I know that there are missionaries out there going through what I am suffering, I wish I could find them.

Evangelism involves interruptions. Satan's goal is to get us too busy. I am a Minister and I suffer from irritability over interruptions instead of looking at them as opportunities. Reading this article was timely in that just today I felt the Holy Spirit's conviction over blowing an opportunity through a chance encounter with someone that wasn't supposed to happen (I was trying to reach someone else). So the next time a situation seems like a mistake, coincidence or an interruption, stop and consider whether this might be an opportunity in disguise.

Great. Inspiring and Humbling. Thanks

indeed i feel guilty. the word of Gog is powerful. whenever the word comes it reproves and changes ones perspective for good. thonks for this reminder, we are christlike and the spirit lives in us so we ought to lend our hands to others

I love all of this sharing, by my beautiful sisters. It helps us to understand us humans, and how we re-act differently to interruptions, due to our thought-pattern. As long as we desire to please God in all of our ways, and we want to be led of Him, to do only what He approves of, we will have interruptions of some sort, because we have to communicate with others, especially if we are ministry people, missionay, pastor, teacher, etc., It is an opportunity to honour God, serve Him by serving others, and some times it is sacrificial love in action toward others.
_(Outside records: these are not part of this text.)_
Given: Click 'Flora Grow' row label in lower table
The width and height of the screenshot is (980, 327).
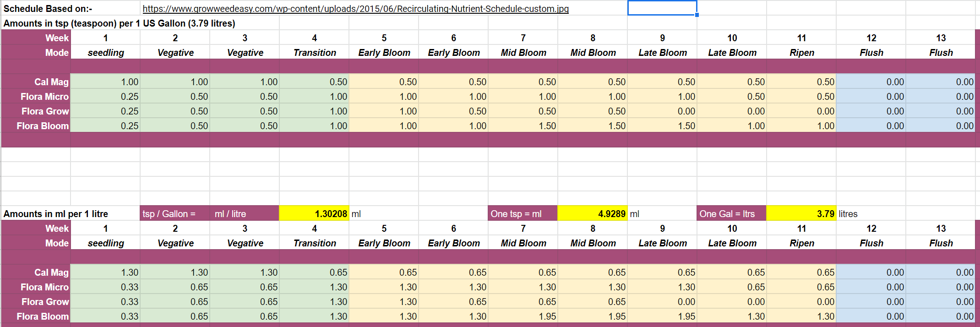Looking at the screenshot, I should tap(45, 302).
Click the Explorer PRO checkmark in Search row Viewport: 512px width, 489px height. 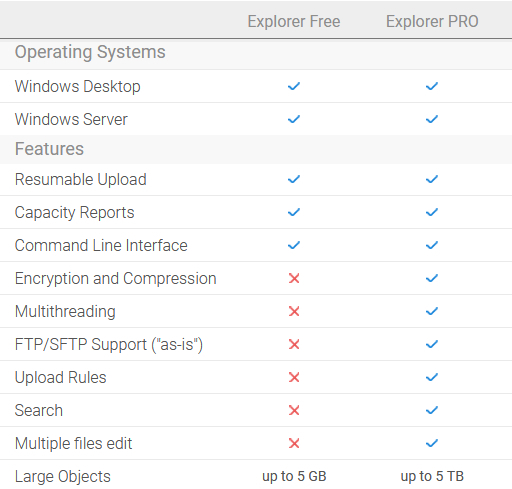pyautogui.click(x=432, y=410)
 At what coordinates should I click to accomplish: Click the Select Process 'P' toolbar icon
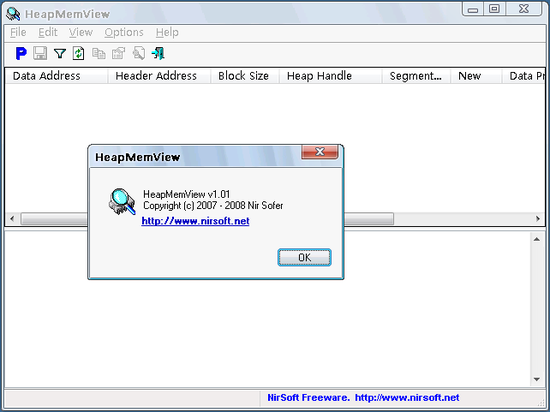pyautogui.click(x=21, y=53)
Much of the time, I check myself and my motive for doing what I do or say, and it helps me because I am ever conscious of the attitude of pure, and sincer love of Christ, to me also. When I am in a hurry to get out of the home, or I am working on a project which is church-related, and I am handling something at the time, and that something falls to the ground, and I have to clean up before I continue with my task, I would fret. " Look what happened now, that I am in a hurry, and have so little time". ( I do not like it happening at all). Then I began, (after a few years)to think, "Why not praise God, and go about things in a cheerful manner, than grumping and being vexed at myself", so then each time I have had such an occurence, I would begin praising God,while fixing the problem before continuing doing what I left off. I found this helpful to do, as then, my mood has not changed, from "cheerful to grumpy", and now it does not bother me, even though it still occurs at times as an interruption. I trust you have been encouraged as you have encouraged me.